DATASET CONTENT -
=== Section Start ===
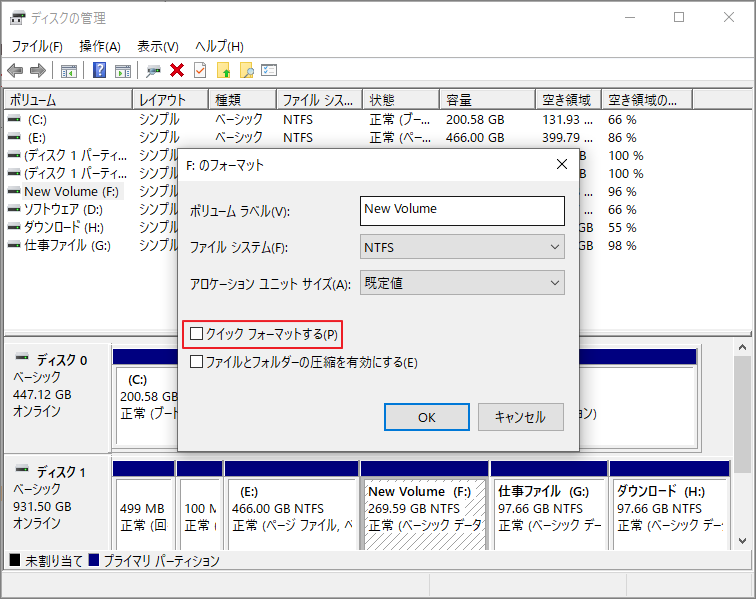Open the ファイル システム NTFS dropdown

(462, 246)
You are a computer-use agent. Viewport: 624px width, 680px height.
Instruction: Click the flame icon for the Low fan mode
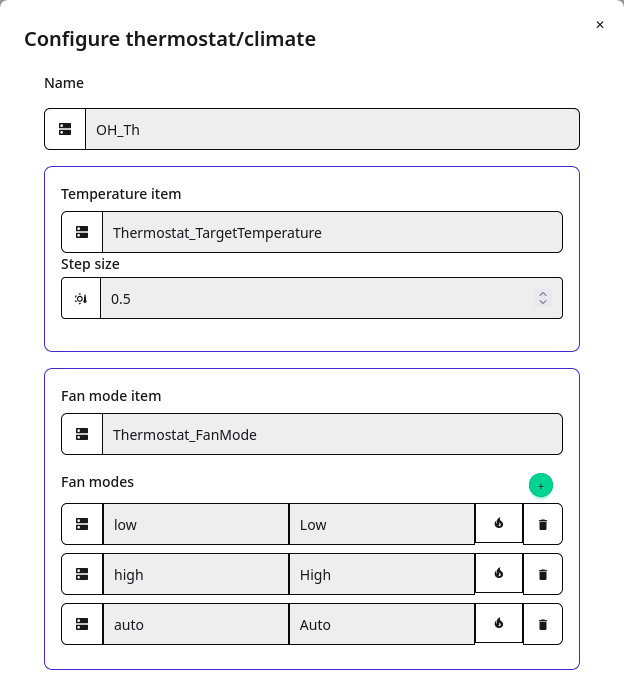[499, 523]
=== Section End ===
=== Section Start ===
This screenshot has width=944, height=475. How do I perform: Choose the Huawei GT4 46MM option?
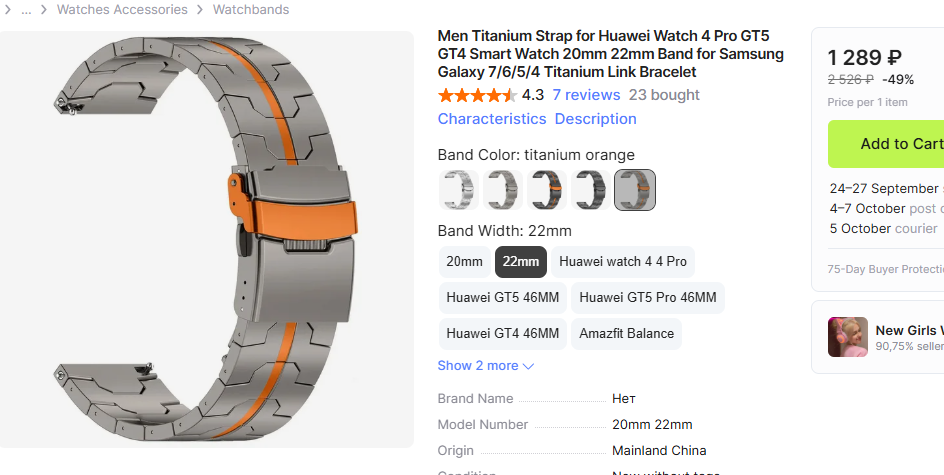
=== Section End ===
=== Section Start ===
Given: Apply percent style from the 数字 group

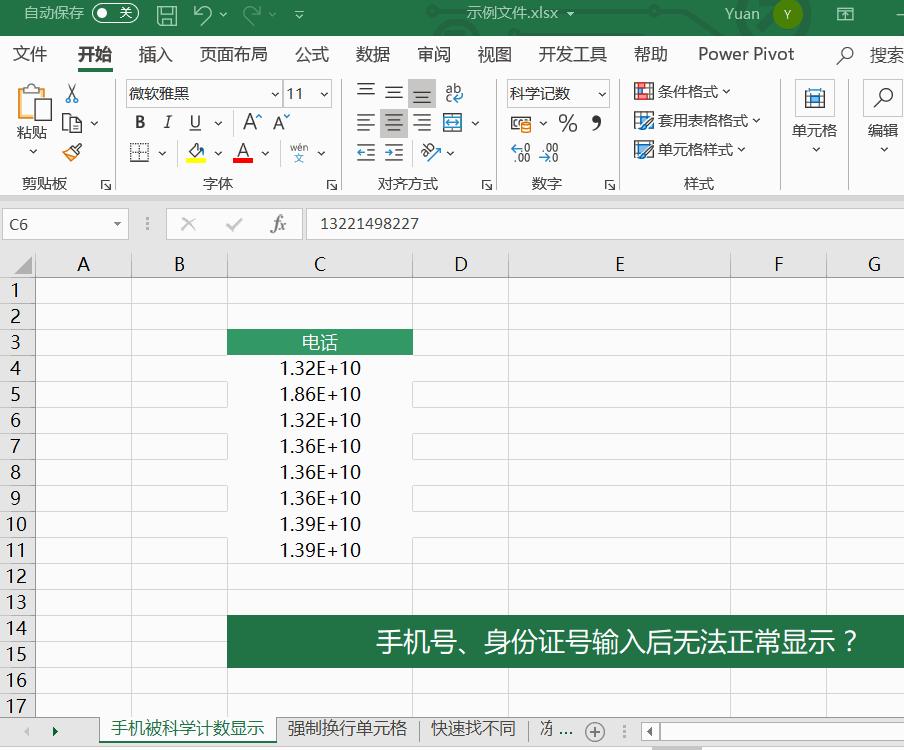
=== Section End ===
Could you report all lines of the listing that hold "height"?

You are a computer-use agent. Viewport: 624px width, 680px height.
This screenshot has width=944, height=475. How do I perform: Choose the Huawei GT4 46MM option?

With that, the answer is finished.